# sinew backed bow



## shawn dooley (Dec 8, 2016)

what kind of glue do i need to use.will it add to my draw weight


----------



## NCHillbilly (Dec 9, 2016)

Hide glue is what you want. I have used Knox gelatin from the grocery store on a couple-three with good results, it's just finely refined hide glue. And yes, the sinew backing will add considerably to your draw weight.

Be sure to degrease the back of the bow good before you start gluing the sinew on. Sinew backing is a lot of work and a very messy process, but it makes a good bow. The only gripe I have with sinew-backed bows is trying to keep them from soaking up too much moisture and turning into wet noodles here in the humid southeast.


----------



## dtala (Dec 9, 2016)

knox gelatin is what I use. last bow I did was 45# before sinew, 52# after it dried, and very quick.
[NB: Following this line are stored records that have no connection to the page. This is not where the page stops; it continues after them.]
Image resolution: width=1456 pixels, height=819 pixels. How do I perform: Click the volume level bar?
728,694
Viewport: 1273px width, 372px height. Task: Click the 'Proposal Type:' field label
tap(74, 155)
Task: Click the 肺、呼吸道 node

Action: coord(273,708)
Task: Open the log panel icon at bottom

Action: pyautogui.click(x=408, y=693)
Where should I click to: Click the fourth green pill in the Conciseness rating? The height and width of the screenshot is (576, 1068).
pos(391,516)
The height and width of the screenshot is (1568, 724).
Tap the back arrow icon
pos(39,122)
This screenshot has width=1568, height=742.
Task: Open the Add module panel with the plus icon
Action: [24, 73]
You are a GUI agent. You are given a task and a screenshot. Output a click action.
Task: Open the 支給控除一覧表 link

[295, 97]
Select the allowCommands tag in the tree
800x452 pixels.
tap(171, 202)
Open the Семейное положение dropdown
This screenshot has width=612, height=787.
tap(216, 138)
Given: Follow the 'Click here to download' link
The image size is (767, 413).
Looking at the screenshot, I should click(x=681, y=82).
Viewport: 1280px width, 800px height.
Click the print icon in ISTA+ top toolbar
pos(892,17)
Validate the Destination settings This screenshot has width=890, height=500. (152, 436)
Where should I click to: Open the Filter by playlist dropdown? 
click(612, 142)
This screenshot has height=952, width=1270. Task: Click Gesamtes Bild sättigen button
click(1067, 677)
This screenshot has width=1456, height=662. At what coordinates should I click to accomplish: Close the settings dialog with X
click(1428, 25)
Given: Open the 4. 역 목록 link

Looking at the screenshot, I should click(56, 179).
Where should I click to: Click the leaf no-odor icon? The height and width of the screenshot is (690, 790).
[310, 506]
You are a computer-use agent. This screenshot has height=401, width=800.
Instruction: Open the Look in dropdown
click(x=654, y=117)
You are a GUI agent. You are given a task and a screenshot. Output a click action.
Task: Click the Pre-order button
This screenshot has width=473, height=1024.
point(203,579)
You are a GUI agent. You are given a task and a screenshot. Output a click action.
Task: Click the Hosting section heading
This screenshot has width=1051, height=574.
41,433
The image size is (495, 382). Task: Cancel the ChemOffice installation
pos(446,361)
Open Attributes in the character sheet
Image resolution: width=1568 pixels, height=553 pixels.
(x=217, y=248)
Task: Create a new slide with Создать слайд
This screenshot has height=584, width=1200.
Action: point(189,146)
Backstrap sinew is what I used.


----------



## Nicodemus (Dec 9, 2016)

Yea, mix 3 envelopes of Knox unflavored gelatin with a half cup of cold water, bring it to a boil and let it cool a little, and you just made a batch of hoof glue. 

If you like you can even use flavored jello.


----------



## chehawknapper (Dec 10, 2016)

Mighty easy to make your own hide glue.


----------



## NCHillbilly (Dec 13, 2016)

chehawknapper said:


> Mighty easy to make your own hide glue.



Yes, it is, if you have the materials. A few hide and sinew scraps and some water and a heat source, and you're good to go.


----------